Every instinct in me battles it out as I bend down. Part of me thinks I should just burn it. Whatever is written here won’t change the past or make me feel any better about the last four years. But it could answer questions. Ignorance is bliss. But Jovie is, too.

I unfold it and stare at the white space until I finally bring myself to read it.

Don’t wait for me.

It’s her handwriting. It’s a little sloppy but it’s hers.

I sit down and lean against the drawers. The metal handles dig into my back, keeping me from resting too comfortably but it’s not like that’s even possible right now.
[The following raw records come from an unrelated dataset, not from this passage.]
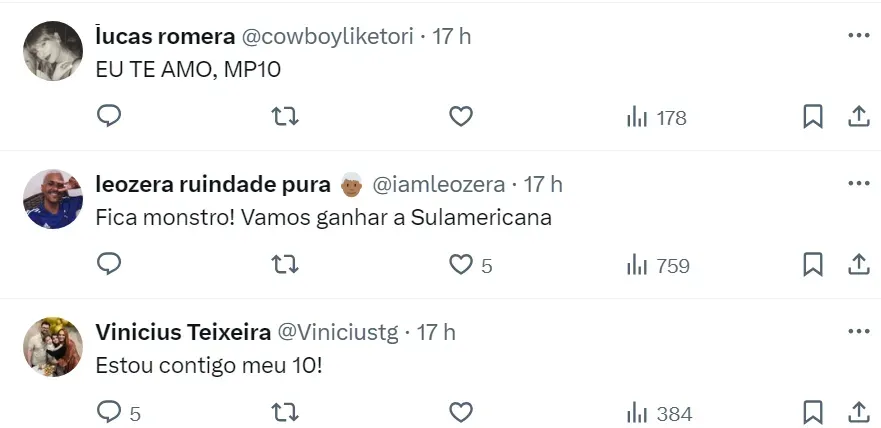Bookmark lucas romera's tweet
The height and width of the screenshot is (428, 881).
(813, 117)
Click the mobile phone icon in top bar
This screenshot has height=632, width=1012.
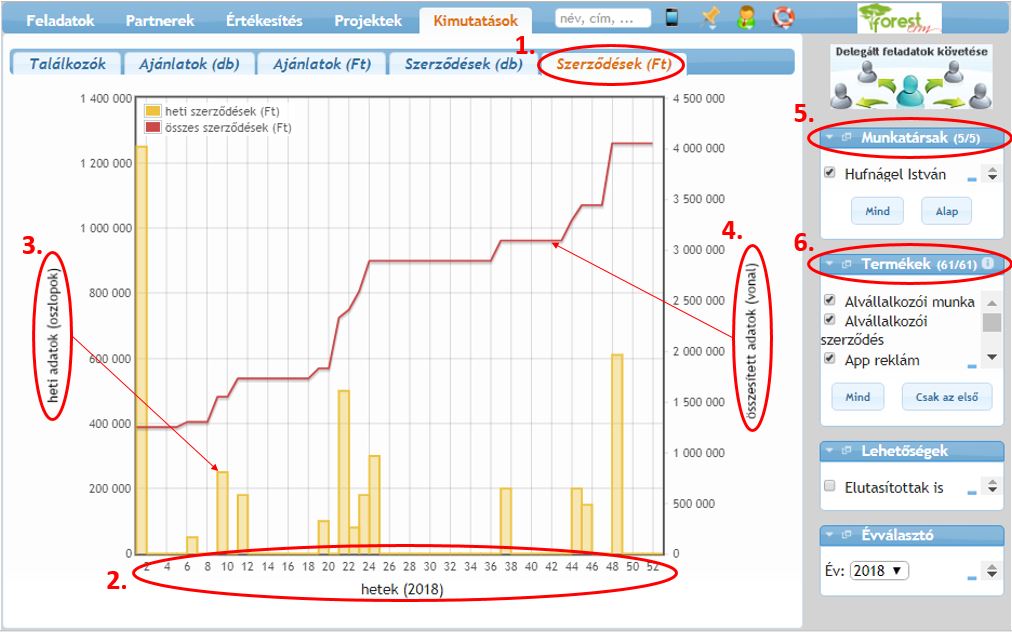[672, 18]
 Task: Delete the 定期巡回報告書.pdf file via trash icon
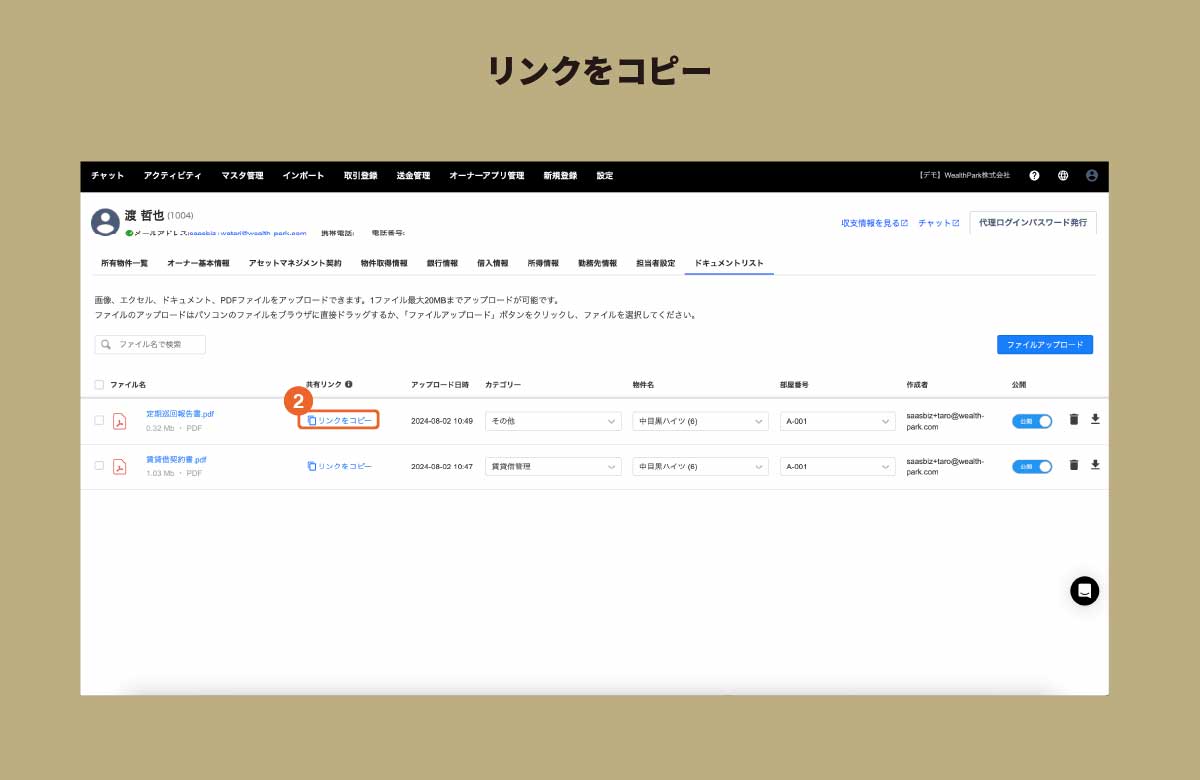click(1073, 420)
She wanted me to know she was gone. Not only that, she wanted me to move on. She didn’t want me to sit around, pining for her, wondering where she went and whether or not she was safe but that’s exactly what I did.

If I had seen this back then, would it have been different?
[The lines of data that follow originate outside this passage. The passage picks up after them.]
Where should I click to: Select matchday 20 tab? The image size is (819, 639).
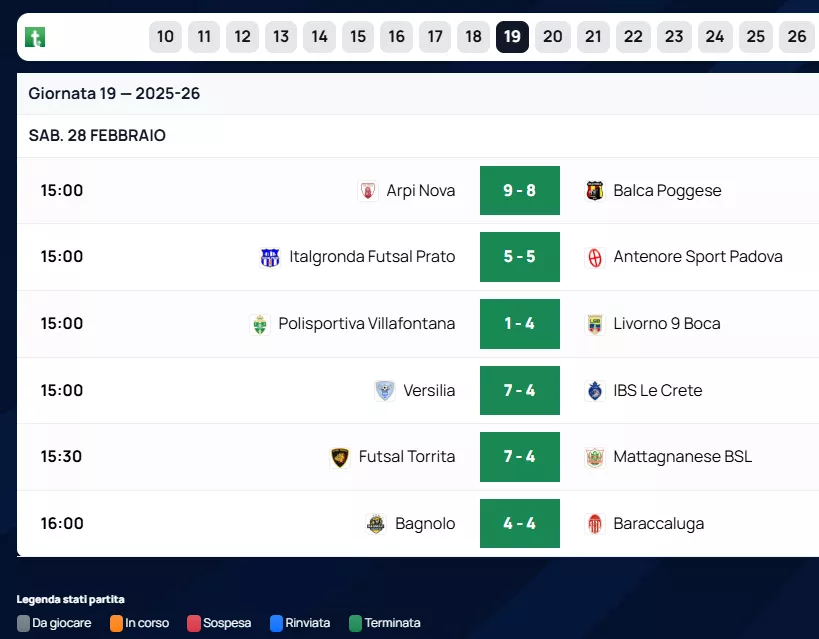coord(552,37)
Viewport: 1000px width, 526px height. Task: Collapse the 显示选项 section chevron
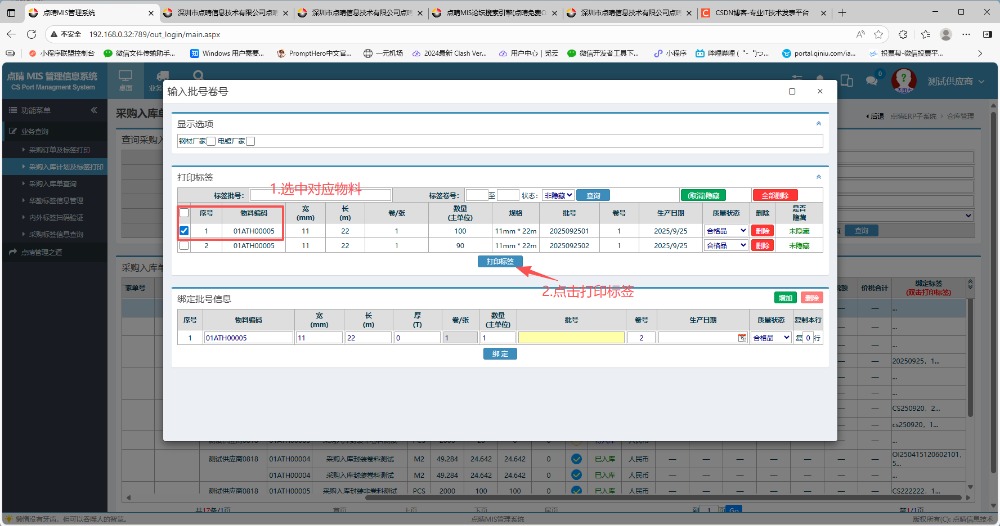818,124
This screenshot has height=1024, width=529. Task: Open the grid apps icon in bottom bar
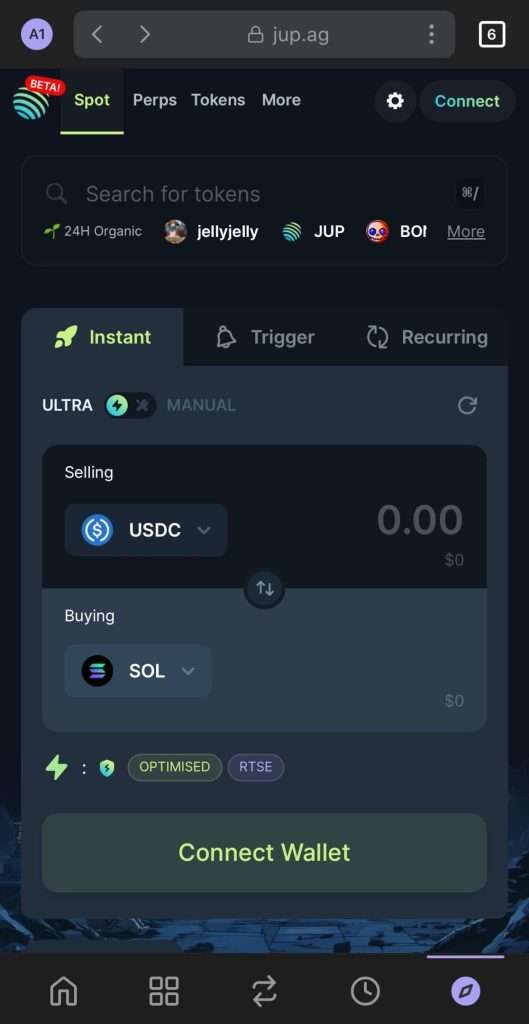tap(164, 991)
Would I have gotten over her faster?

Would I have gone after her?

Fucking hell.

“Whatcha doing on the floor, honey?”

I look up at my mother standing in the doorway. She zips up her coat and slides a beanie hat over her thick, brown curls.

I fold the note and stuff it in my jacket pocket. “Nothing.”

She wanders in and sits on my old bed. “Is this about the Ross girl?”

I sigh. “That obvious, huh?”

“Are you seeing her again?”

“No.”

“Well, that’s not what I heard.”

I frown. “What have you heard?”

“That you two made quite the scene at Lucky’s bar last night,” she says, smiling.

“Who did you hear that from?”

“Sara.”

I scoff. “And where did she get that from?”

Mom pauses to think. “She said that Drew Warner’s fiancée told her that her roommate’s little sister was tending bar and caught a front row seat to the entire spat.”

I roll my eyes. “Well, that traveled fast.”

“William, nothing travels faster in this town than tales of you and Jovie Ross.” She smirks. “What’d you make a scene about?”

“We didn’t make a scene,” I say. “We just had a very… animated conversation.”

“About what?”

“I don’t know…” I rise off the floor. “How you been, Jove? Why’d you take off? What are you doing back? Where the hell have you been this whole time?”

“Did she answer any of those?”

“Not really, no.”

“That might be for the best.” She shifts into a comforting tone. “Jovie was a lot of things. Independent, spontaneous—”

“Infuriating.”

“And smart,” she finishes. “If she doesn’t want to tell you where she’s been, she probably has a good reason for it.”

“I know.” I exhale hard. “It’s not my business but it is my business if the answer to any of those questions is me.”

“Give her time, Will.”

“I gave her time, Mom. I gave her four years.”

“Then, you give her more time. You give her all the time in the world because you’re right — it’s not any of your business. Even if you’re the one who pushed her away in the first place. Even if you’re the one who brought her crawling back here after all this time. It’s not your business until Jovie decides to make it your business and you need to come to terms with the fact that that may never happen.”

The pang in my chest travels through my toes and back. “Damn,” I say. “That’s some tough love, Mom. Thanks a bunch.”

She smiles. “Tough is my favorite kind of love. It always ends in comfort food.” She rises off the bed. “Come on. Your dad doesn’t know that I know where he hides the good Oreos.”

“No, you should get back to work. I’m fine.”

“I’m sure Beverly Trin won’t mind waiting an extra ten minutes on Novocain before I yank her molar out. Now, come on.”

I follow behind her, feeling that note burning a hole in my pocket all the way to the kitchen.

Don’t wait for me.

It was right there on torn paper this whole time.

That night, Jovie packed a bag. She got in her car to leave town but she stopped by my parents’ house first. Usually, her notes would be perfectly slid into place between the window and the sill, trapped there so nothing could accidentally pull it out. This one was tossed inside.

She was in a hurry.

What the hell were you running from, Jovie?